April 24, 2000 |  Last Monday morning I walked into my office at the U.S. Department of the Interior and found an urgent phone message stuck to my computer screen. The president of the board of Ozone Action, the anti-climate-change environmental group my husband founded and runs, had called. "Urgent, please call back," the message read. "Everything's OK."

I found out minutes later that my husband was the first person to be arrested in last week's World Bank/International Monetary Fund action, locked into metal handcuffs as he finished a speech and stepped off the roof of a Budget van parked in the middle of Pennsylvania Avenue and 19th Street in Washington.
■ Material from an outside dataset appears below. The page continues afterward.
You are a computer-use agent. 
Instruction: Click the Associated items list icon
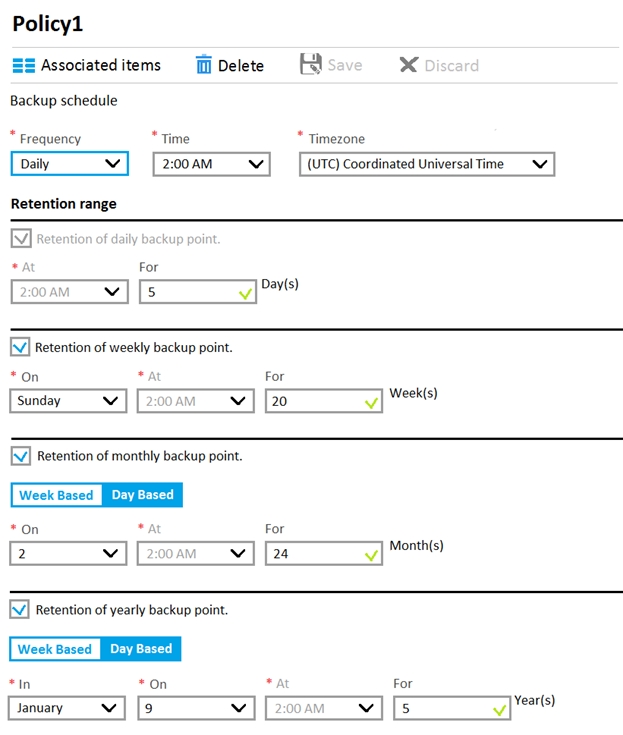23,66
I didn't have time to get mad, not yet. I was running to a meeting where I had to decide what extraordinary security precautions the Interior Department would take against the threat of thousands of angry protesters descending on the World Bank, two blocks away. My job was to make the decisions that would safeguard our historic building and protect our employees from ... my husband.

"Are you OK?" said the board chairman in response to my sputtering reaction. "Do you want me to call you back with updates during the day?"
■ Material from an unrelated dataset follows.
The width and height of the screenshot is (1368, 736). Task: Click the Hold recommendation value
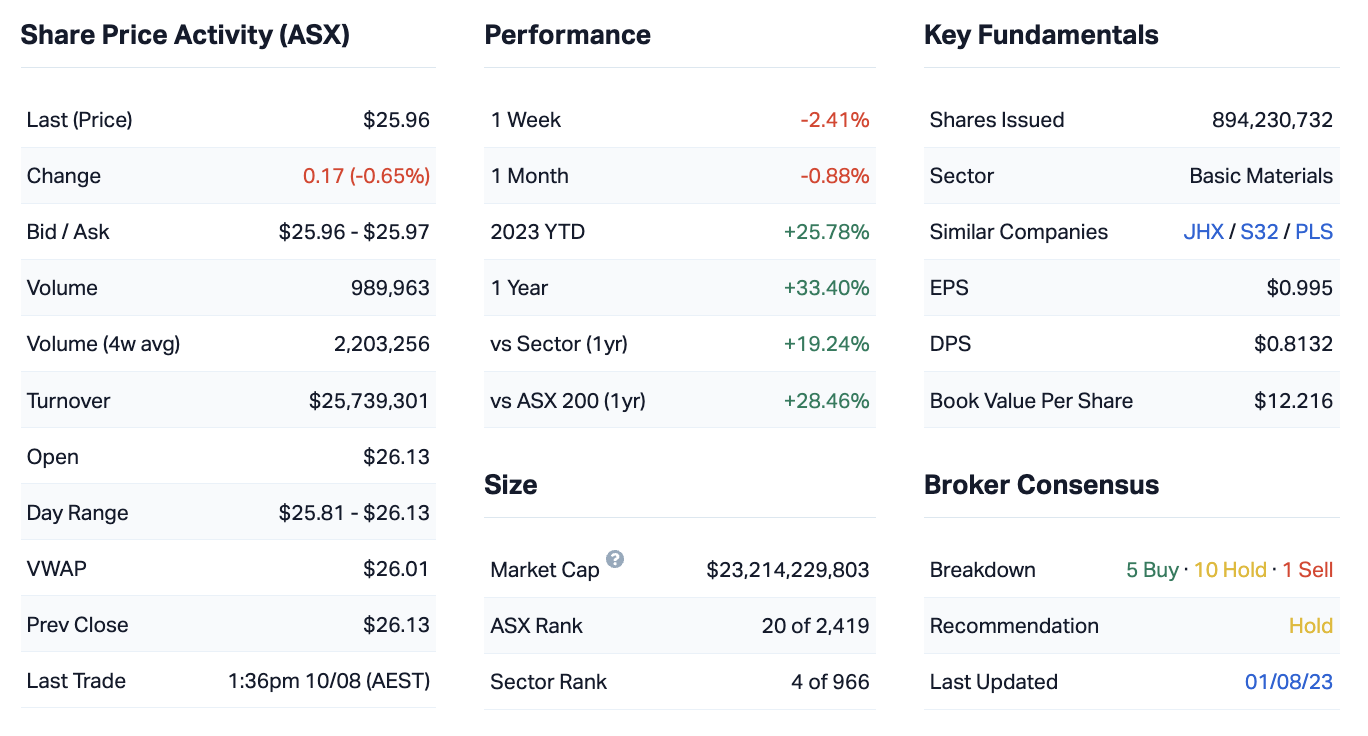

"There's only one thing I need to know," I seethed. "Will he be home for dinner?" Slam the phone. Run to the security briefing.

Globalization is starting to get me down. In December I was jostled and gassed in the streets of Seattle during the World Trade Organization meeting. I was a delegate, head of the Interior Department's lonely delegation of two. In my two days there I missed almost every meeting and found myself trapped in intersections by chanting students wearing balaclavas or dressed as giant ears of corn and sea turtles. As I boarded the plane at Sea-Tac, I vowed not to put myself in that situation again.

Now, I was in that same situation. Only different. Instead of looking around, trying to find someone in charge to help me, I was the one in charge. Instead of trying to avoid the demonstrators, I was sleeping with a demonstrator.

I don't know why my first reaction to my husband's arrest was pure anger. I know he did it because he believes the World Bank funds projects that contribute to the changing of the Earth's climate, which is an enormous and scary global problem. I believe that civil disobedience is a grand American tradition, practiced by heroes such as Sam Adams, Henry Thoreau and John Lewis. Growing up in the '70s I obsessed over the '60s counterculture and anti-war movement. Mark Rudd and Abbie Hoffman were my cultural icons. I read James Michener's "Kent State: What Happened and Why" twice and wished I was 10 years older so I could have been part of it all.

Maybe I got mad because I also believe that when you are a parent, getting arrested is just not something you do, for any reason, unless you can't help it. If you are in jail, even for a few hours to make a political statement, something -- anything -- could happen. Your daughter could get sick at day care and the teacher could call you to pick her up and you wouldn't be able to because you are, ahem, in jail. And that's just for starters.

Could the jerry-rigged, Rube Goldberg life of a dual-earner household continue with incarceration as part of the deal? I didn't think so. Having my husband in jail kicked up an ill wind that threatened to blow down the house of cards we built to get the family through each day.

And then there was the annoying fact that while I was attending meetings with a very concerned security staff trying to keep order, my husband was the first one who was seriously out of order. Wouldn't the staff here assume that it would be more difficult for me to make good decisions when my husband's judgment, not to mention his behavior, was highly suspect? This had the makings of a serious perception problem in a town ruled by perception. Talk about "off message."